Quels sont les tendances des ICO ?
Un constat est fait par tous les intervenants : le marché actuel des crypto-monnaies stagne, mais les technologies de rupture continuent de se développer. Les avancements technologiques de la blockchain ne dépendent pas des cours des crypto-monnaies, au contraire depuis leur stagnation les projets se sont diversifiées sur des utilisations autres que les crypto-monnaies.
Les ICO comme mode de financement demeure encore marginal d’après l’étude réalisé par l’AMF, représentant au total 19,4 milliards d’euros depuis 2014. A titre de comparaison, les ICO ont représenté 1,6 % du financement mondial en actions en 2017.
La majorité des ICO a eu lieu aux États-Unis, en France il y a eu seulement 15 ICO qui ont levé 89 millions. En matière de secteur, les projets se sont diversifiés au-delà du secteur technologique et touchent désormais les domaines de la santé, de l’énergie et du commerce du détail.
Concernant le marché français, les tendances sont :
- De manière générale, les ICO sont envisagées par des start-ups, afin de développer une communauté d’investisseurs engagés ou afin de préserver l’intégrité de leur capital ;
- La majorité sont des projets technologiques qui proposent des applications blockchain ou de trading ;
- Il commence la diversification dans d’autres secteurs et les projets sont plus ambitieux en termes financiers, ils espèrent collecter entre 1 et 180 millions d’euros ;
- La plupart des projets d’ICO à venir ont déjà levé des fonds via des canaux de financement traditionnel ;
Une nouvelle méthode de financement alternative à l’ICO est arrivée, les STOs, cette méthode de financement permettrait de totalement délier le cours des cryptos et le développement des projets.
Cependant, les STO ne sont pas encore arrivés en France pour des raisons juridiques mais ils ont le potentiel d’être un levier de croissance important sur cet écosystème et ils vont pas tarder à s’imposer dans le pays comme se fait dans le reste du monde pour les projets qui n’ont pas besoin d’un utility token.
Conseils aux entrepreneurs dans l’écosystème blockchain et pour ceux qui pensent faire une ICO
Si la blockchain vous intéresse, foncez ! Que ce soit dans les domaines juridiques, technologiques ou financiers, tout ou presque reste à construire, et le secteur fait pour le moment face à des difficultés pour trouver des profils techniques.
Cependant, l’ICO n’est pas une solution qui convient à tous les projets…
Il y a des projets qui vont naturellement et spontanément devoir exister sur une blockchain parce que c’est vraiment la seule manière de le faire.

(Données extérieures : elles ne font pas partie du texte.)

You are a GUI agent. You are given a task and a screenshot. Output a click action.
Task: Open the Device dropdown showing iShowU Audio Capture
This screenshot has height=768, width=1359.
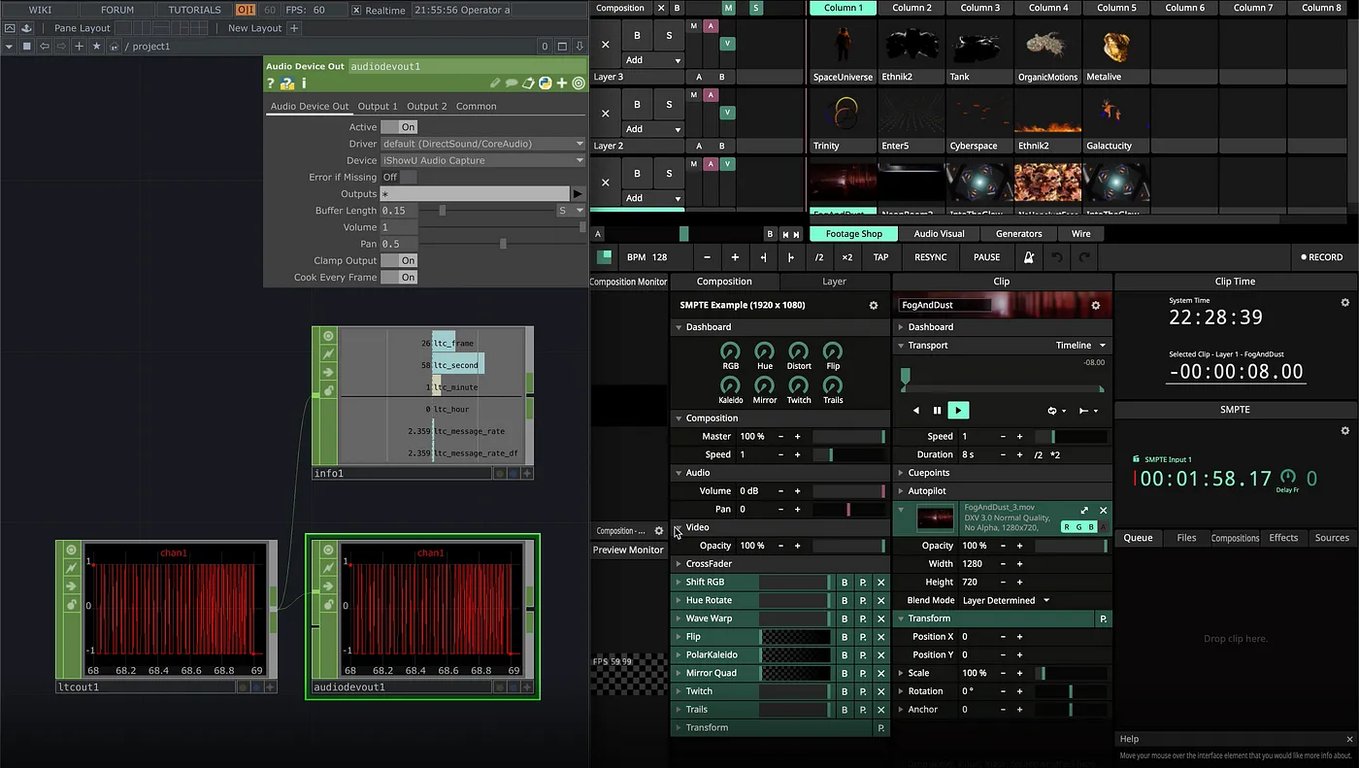(x=483, y=160)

Par exemple, le projet Funnychain qui permettra de redistribuer l’argent des publicités à l’ensemble des utilisateurs de la plateforme, une entreprise achèterai des tokens aux utilisateurs pour ensuite promouvoir ses produits sur le site. Sans tokens, impossible d’utiliser le service, qui fonctionnera sans autorité centrale.
Cependant, la plupart des projets n’ont pas besoin de décentralisation et une grande majorité des idées n’ont pas besoin de blockchain. Donc, un conseil à suivre est de ne pas essayer de coller un token sur un projet qui n’en n’a pas besoin.
Conclusion
Les ICO sont un mode de levée de fonds encore naissant et qui tend à se structurer, permettant l’émergence et le financement de nouvelles entreprises de secteurs technologiques et innovants, notamment la technologie blockchain.
Au final, les succès récents observés, l’émergence de nouveaux types d’émetteurs innovants, la démocratisation d’une nouvelle forme d’engagement dans un projet d’entreprise pour les investisseurs, ainsi que les possibilités de désintermédiation permises par la technologie blockchain, laissent à penser qu’il y a de la place pour ce nouveau processus de levée de fonds aux côtés des canaux habituels
La France est un bon endroit pour se poser la question de faire ou pas une ICO et pour entreprendre dans l’économie numérique car il existe un cadre légal et tous les acteurs sont moteurs (gouvernement, investisseurs et entrepreneurs).